Il Tar dice no alla “Iembo srl”
La società chiedeva l’annullamento dell’informazione antimafia
Avevano presentato ricorso al Tar per l’annullamento dell’informazione antimafia con il diniego all’iscrizione alla White List. Ma i giudici di Parma lo hanno respinto.
E’ questa la decisione che coinvolge la società Fratelli Iembo Srl. Il provvedimento della prefettura è datato gennaio 2014. E ha provocato la risoluzione dei contratti da parte di Iren Emilia Spa, per la manutezione ordinaria e straordinaria sugli impianti industriali e gli edifici aziendali, e del Comune di Reggiolo, per i lavori di asfaltatura di via Volta.
Tra gli atti per i quali i Fratelli Iembo chiedevano l’annullamento c’è anche il verbale del Gruppo Interforze allargato alla partecipazione del Girer (Servizio Analisi Criminale/Gruppo Interforze Ricostruzione Emilia Romagna).
Ma i giudici del tribunale amministrativo di Parma nella loro sentenza hanno giudicato il ricorso in parte irricevibile – c’è anche un problema di tardiva impugnazione – e in parte inammissibile.
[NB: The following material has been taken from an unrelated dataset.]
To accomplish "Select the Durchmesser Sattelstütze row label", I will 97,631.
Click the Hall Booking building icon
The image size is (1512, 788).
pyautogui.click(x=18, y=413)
In parte, inoltre, è stato respinto.
«Il Codice Antimafia, infatti, ha carattere vincolante per le stazioni appaltanti – si legge nelle motivazioni della sentenza – e automatica efficacia interdittiva in ordine alle capacità della pubblica amministrazione di negoziare con il soggetto interessato». Così, si spiega la giusta ragione di Iren e del Comune di Reggiolo di recedere dal contratto.
Ora, per la Fratelli Iembo resta la strada del ricorso al Consiglio di Stato.